We find that Lexico outperforms competitors on a 20% KV cache budget, while it delivers similar performance on a 10% budget. Note that the 10% budget is not feasible for 2-bit quantization methods. While we believe that NIAH is a valuable synthetic benchmark, performance on the task does not strongly reflect that of practical performance, as exemplified in the underperformance of eviction-based methods on GSM8K (Figure 4).

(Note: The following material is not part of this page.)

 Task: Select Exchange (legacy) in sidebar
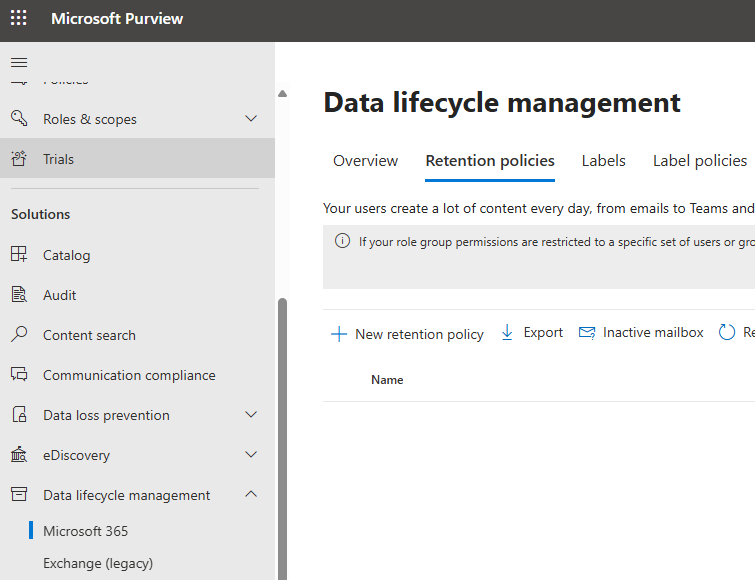tap(98, 563)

| Method | KV Cache | 0.0 | 0.2 | 0.4 | 0.6 | 0.8 | 1.0 |
|---|---|---|---|---|---|---|---|
| Full KV | 100% | 7.06 | 7.06 | 9.30 | 7.06 | 7.06 | 7.06 |
| Lexico | 20% | 7.06 | 7.06 | 9.09 | 7.06 | 7.06 | 7.06 |
| PyramidKV | 20% | 6.06 | 4.12 | 4.24 | 4.78 | 4.18 | 7.41 |
| SnapKV | 20% | 6.06 | 4.12 | 4.24 | 5.15 | 3.94 | 7.41 |
| Lexico | 10% | 3.87 | 3.61 | 5.88 | 4.48 | 4.26 | 4.75 |
| PyramidKV | 10% | 6.06 | 4.78 | 4.18 | 4.12 | 4.18 | 7.55 |
| SnapKV | 10% | 6.06 | 4.18 | 4.85 | 4.62 | 3.94 | 7.41 |
Dictionary training cost
Training dictionaries is cheap because they only need to be trained once and can be provided by a third-party. As we report in L203, sparsity of s=32 and a dictionary size of N=1024 require only 2 hours on an A100 GPU. We provide the training runtime for different sparsities and sizes for Llama-3.1-8B-Instruct.

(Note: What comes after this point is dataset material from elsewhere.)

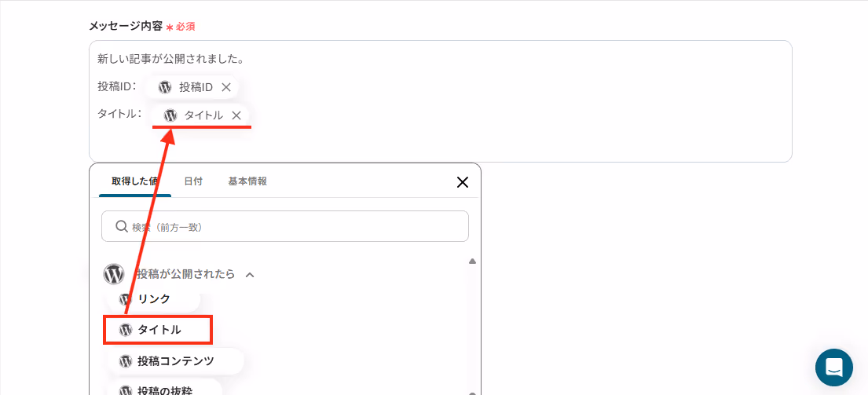Insert the タイトル value from list

pyautogui.click(x=159, y=331)

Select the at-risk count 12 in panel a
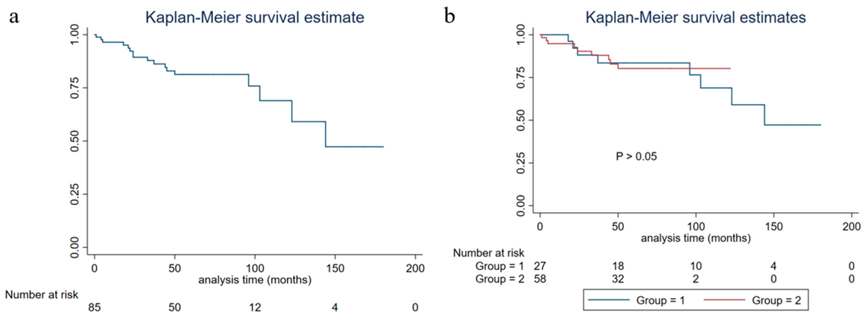tap(255, 307)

| s=4 | s=8 | s=16 | s=32 | |
|---|---|---|---|---|
| N=1024 | 37m | 52m | 70m | 119m |
| N=4096 | 78m | 100m | 160m | 322m |
Latency
We kindly direct the reviewer to the Hardware measurements section in our response to reviewer EtKf (R2).
Dictionary sources and adaptability across domains
Per your suggestion, we investigated whether training a dictionary on a specific domain enhances the performance. In our ablation below, we trained a dictionary on different sources:
- Dictionary trained on WikiText-103.
- Dictionary trained on GSM8K training set.

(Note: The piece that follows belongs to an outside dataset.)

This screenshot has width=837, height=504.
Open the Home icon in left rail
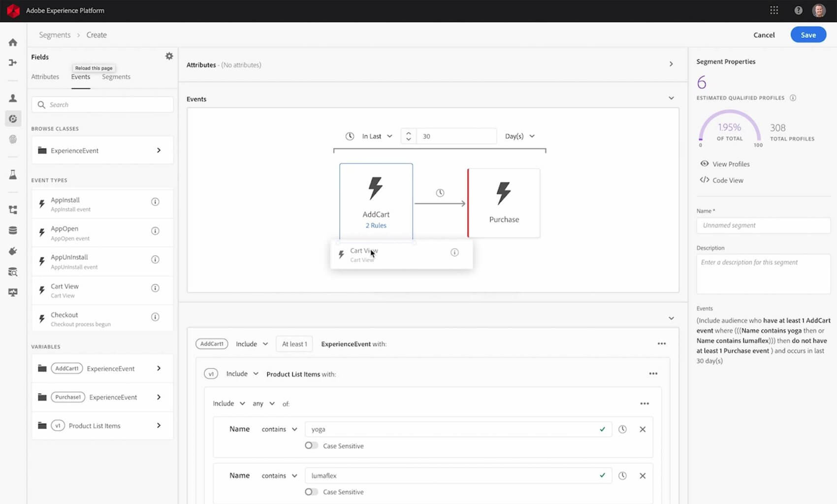[x=13, y=42]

- Dictionary trained on WikiText-103 then finetuned on GSM8K.
| Sparsity | KV size | Trained on WikiText | Trained on GSM8K | Finetuned on GSM8K |
|---|---|---|---|---|
| s=24 | 36.9% | 76.88 | 77.63 | 79.68 |
| s=14 | 26.1% | 75.06 | 70.51 | 75.89 |
| s=10 | 22.7% | 69.67 | 59.59 | 67.25 |
We observe that training a dictionary from scratch on GSM8K significantly underperforms, especially at low sparsities. Overfitting to GSM8K fails to generalize even to its test set. In contrast, finetuning the universal dictionary on GSM8K provides marginal improvement but adds the additional overhead of custom fine-tuning.
Missing reference
We appreciate the reviewer’s suggestion and will incorporate QJL into our related work. While QJL introduces a 1-bit quantization approach for KV cache compression, its experiments are confined to 3- and 5-bit schemes. In contrast, our work benchmarks Lexico against 2- and 4-bit state-of-the-art methods, and further pushes the efficiency by exploring memory regimes lower than 2 bits. Whereas QJL applies its transformation solely to keys (with per-token quantization for values), our approach compresses both keys and values, offering a more comprehensive and efficient solution.
The paper proposes Lexico, a compression scheme of the KV cache by finding a sparse representation of each key and value vector using a pre-trained dictionary. Most of the reviewers were quite positive about the paper, given the method's significant compression rate while mostly maintaining the accuracy performance. The authors also provided several additional experimental results that corroborates the contribution of the paper. One reviewer (Vzmg) was somewhat critical about a missing reference, but given the overall contribution, the paper seems worth publishing at ICML, as also has been acknowledged by other reviewer (fiw3). So, the recommendation is Accept.